• **What the task requires**
Starting at the top of the records below and ending with the line that contains "Task: Choose Edit from the context menu", print each line exactly as written, skipping the pictures.

Records drawn from a dataset
-- -- --
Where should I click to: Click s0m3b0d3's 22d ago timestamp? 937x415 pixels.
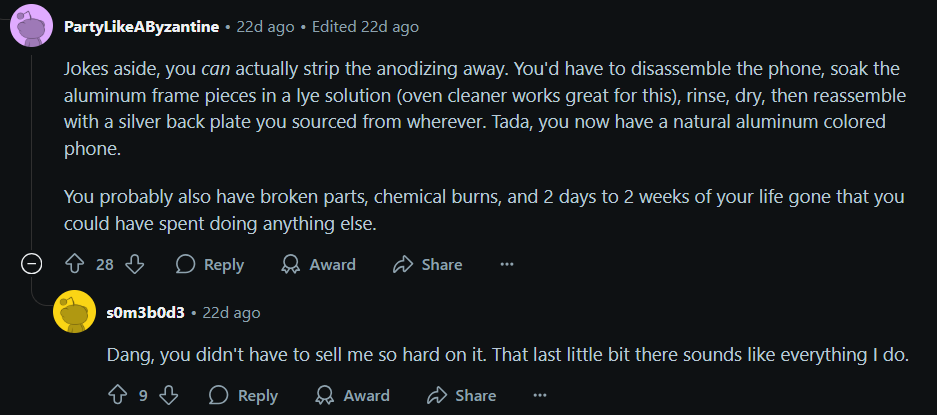231,312
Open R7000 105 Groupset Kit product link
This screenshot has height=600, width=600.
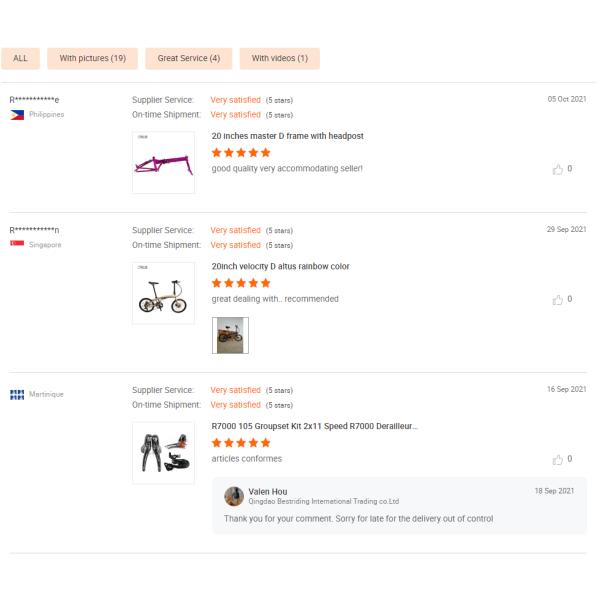(314, 427)
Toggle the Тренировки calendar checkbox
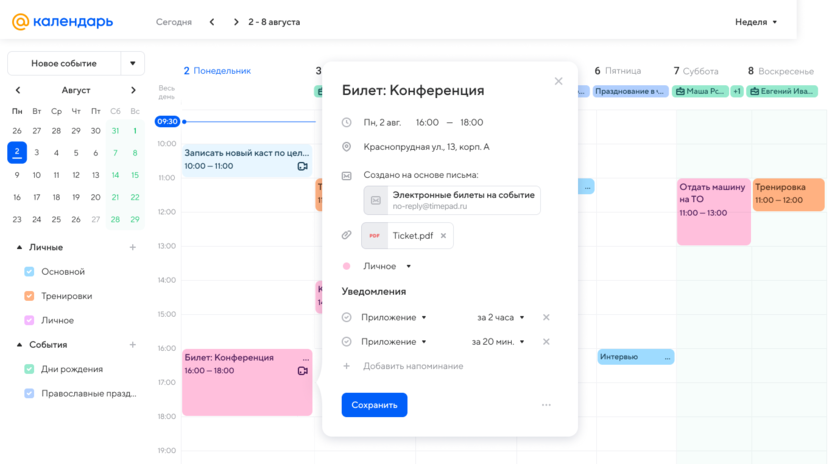Image resolution: width=832 pixels, height=464 pixels. pos(29,296)
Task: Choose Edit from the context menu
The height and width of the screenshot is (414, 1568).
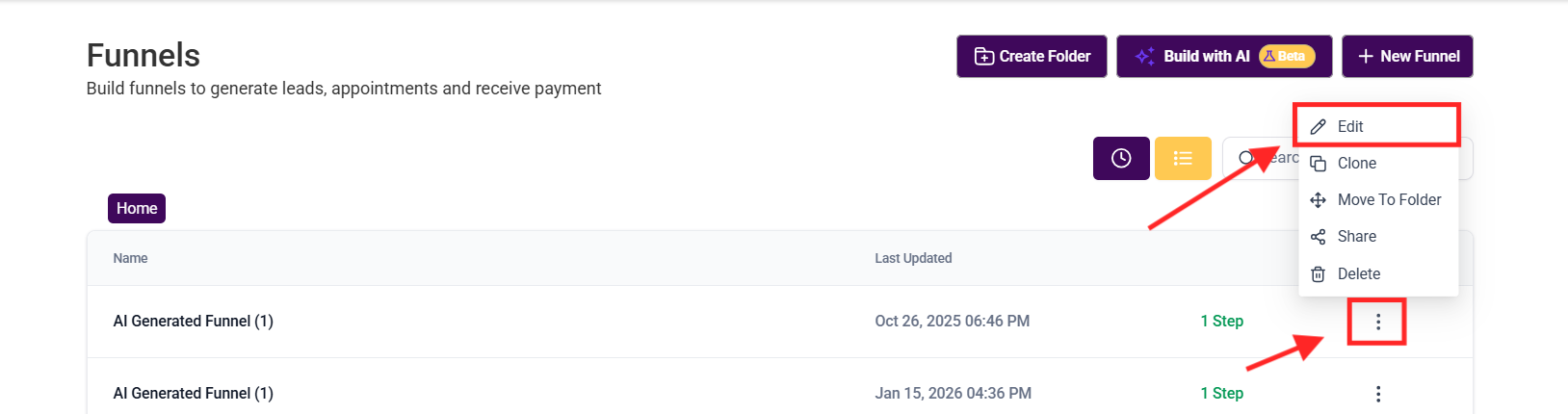Action: point(1350,126)
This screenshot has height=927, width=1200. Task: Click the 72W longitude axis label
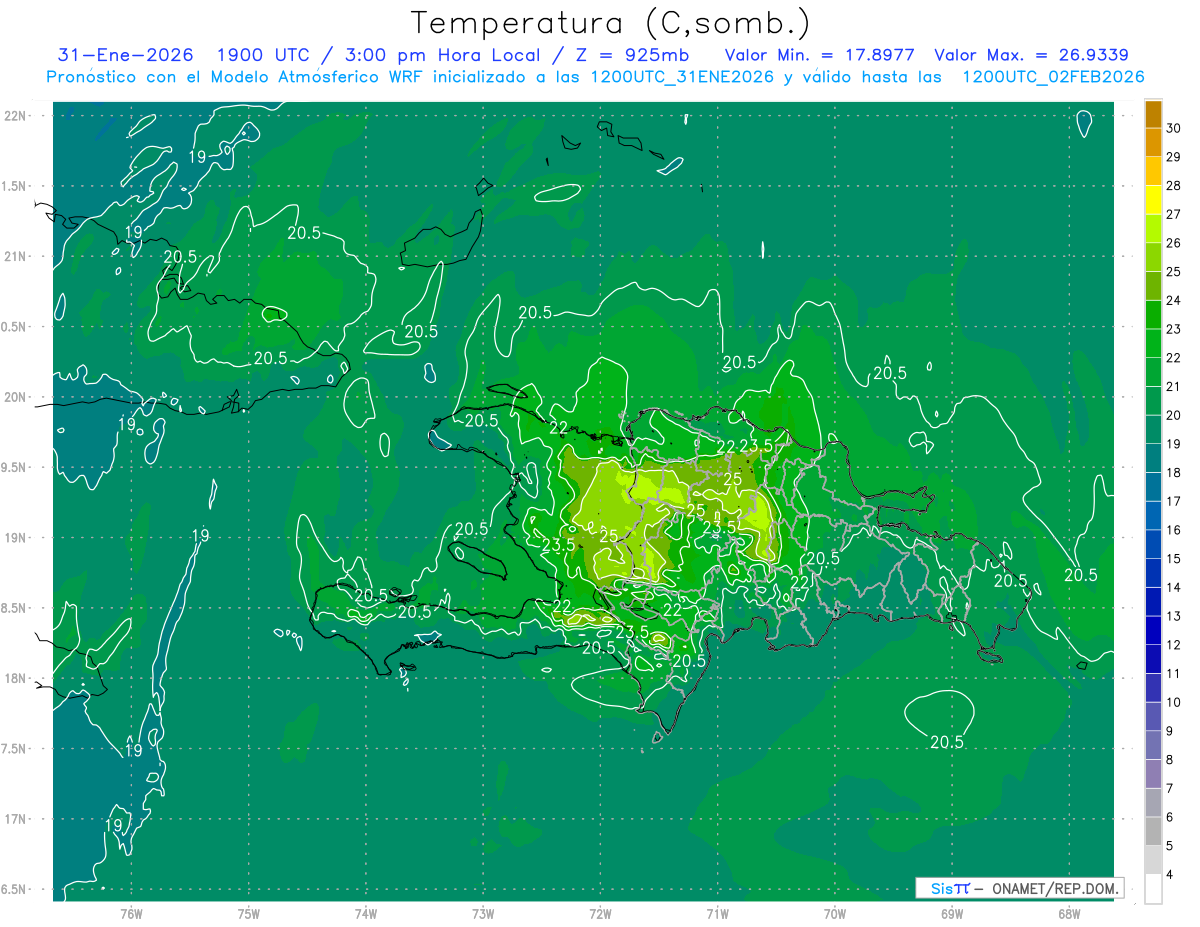[x=600, y=913]
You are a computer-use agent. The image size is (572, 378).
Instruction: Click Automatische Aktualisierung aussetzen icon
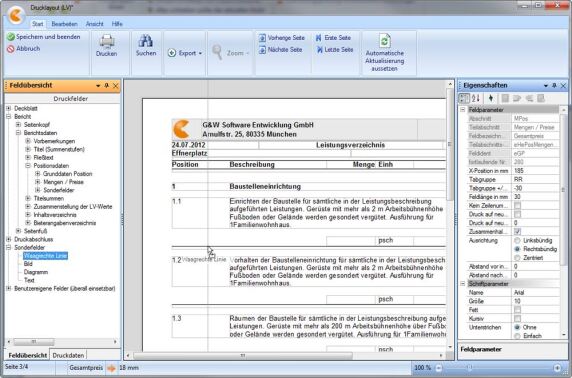[384, 41]
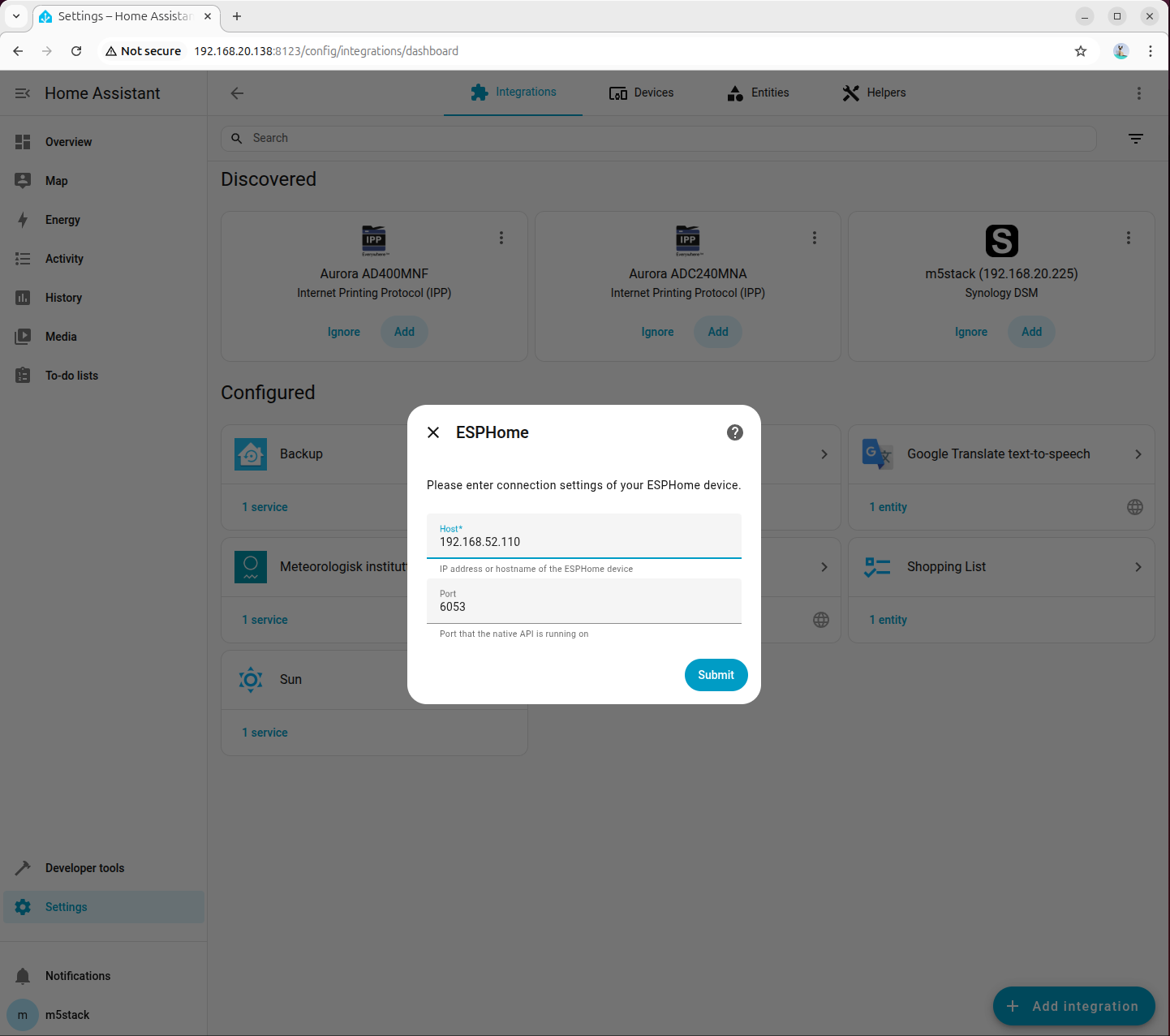Focus the Port input field

[x=584, y=601]
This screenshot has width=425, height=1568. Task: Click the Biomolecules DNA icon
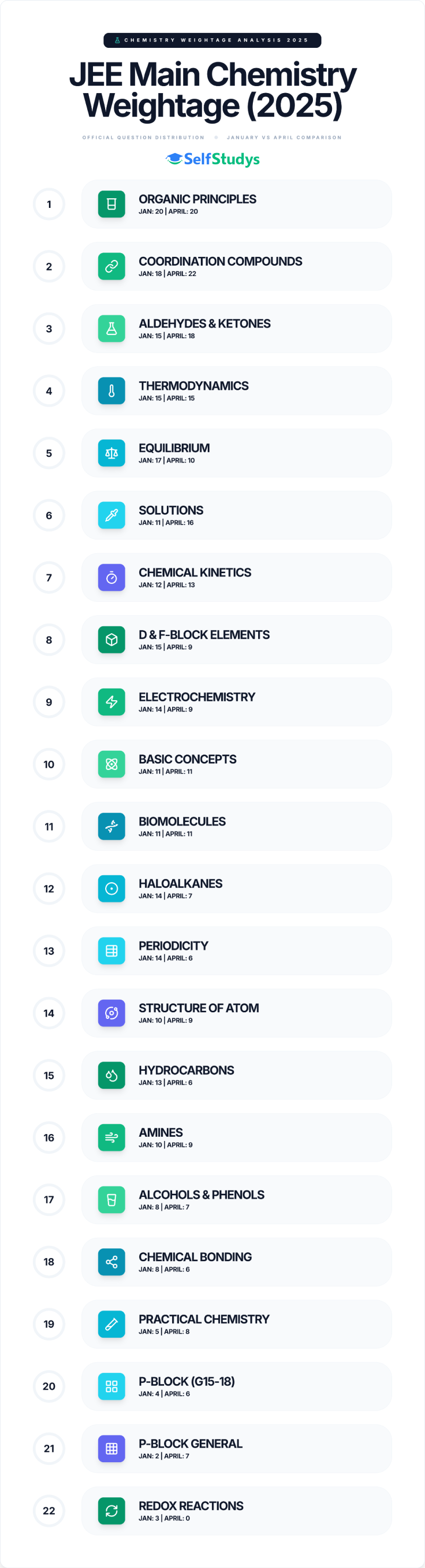[x=111, y=826]
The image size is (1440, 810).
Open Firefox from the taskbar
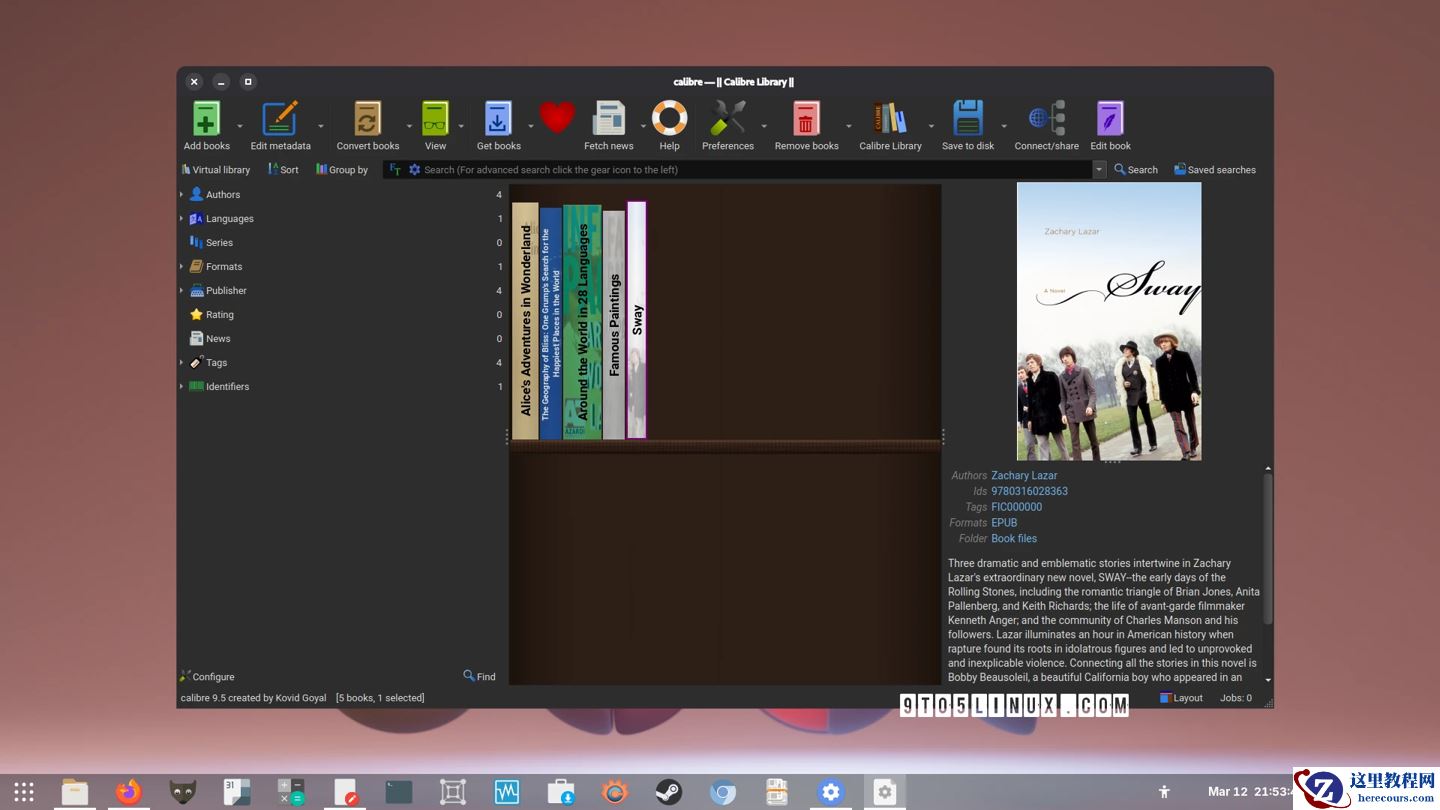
-- -- --
• **Response area**
Where should I click to: Click s0m3b0d3's 22d ago timestamp? 937x415 pixels.
231,312
Open R7000 105 Groupset Kit product link
This screenshot has height=600, width=600.
(314, 427)
Toggle the Тренировки calendar checkbox
Image resolution: width=832 pixels, height=464 pixels. pos(29,296)
Task: Choose Edit from the context menu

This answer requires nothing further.